Research carried out during lockdown in the UK revealed that, based on a survey of 2,064 people of working age across the UK, 58 per cent of black and ethnic minority workers have had their employment affected since the start of the pandemic, compared to 47 per cent of white workers. 

But breaking the figures down even further shows black women are likely to be the worst off financially when it comes to wealth gaps: white males take the lead, followed by white females, then black males and finally black females. 

To prevent entire generations of women from black and ethnic minority communities in the UK being consigned to financial hardship and a poor retirement outcome, action needs to be taken and urgently. 

This was the core message of the latest FTAdviser podcast, which featured Thomas Lawson, chief executive of Turn2us; Davinia Tomlinson, founder of Rainchq; and Emma Hughes, communications director for the Chartered Insurance Institute and the Personal Finance Society.

Ms Tomlinson told FTAdviser: "When I consider the ethnicity pay gap in the UK, black women are worst affected and have been worst affected by this pandemic and we need to consider how these imbalances and discriminatory practices affect black women.

"Low pay affects housing; black households are less likely to be home owners and black households are disproportionately affected by debt, so they are less likely to be able to support the next generation."

These things need to be addressed, at policy level and beyond, in order to break this cycle and to make sure huge swathes of the population not being able to fund their retirement or to save to help get their children on the housing ladder, for example. 

Ms Tomlinson added: "At an industry level, we need to think about mandatory pay gap reporting, what actions to take as a result of this reporting, how gaps can be closed - these things are key.

"Also, it is important to improve access to financial education and communicate in a way that is accessible to them."

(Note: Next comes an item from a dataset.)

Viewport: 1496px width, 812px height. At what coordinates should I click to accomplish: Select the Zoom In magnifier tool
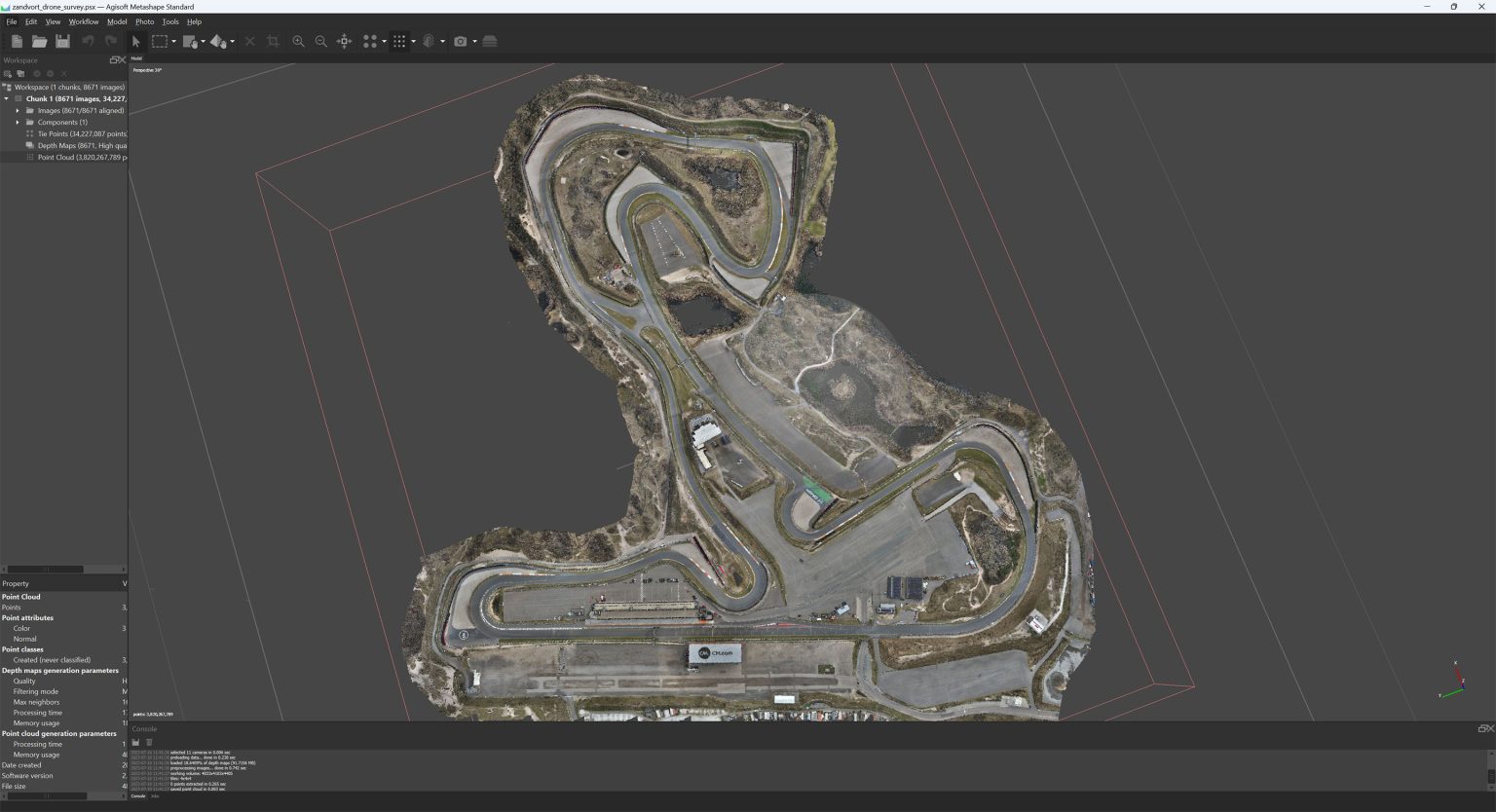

Mr Lawson said: "We have structural inequality throughout the social security system and the employment market that present unfair barriers to people of colour, especially to black women and Asian women.

"The intersectional problem with gender and race both need to be addressed. We need to pay much more attention to this, not just to look at the data but to involve women of colour to design services that work better, rather than doing it to and for them."

According to Ms Hughes, this highlighted the importance of signposting people more towards financial advice, as well as to bring more new talent from a diverse background into the financial advice industry.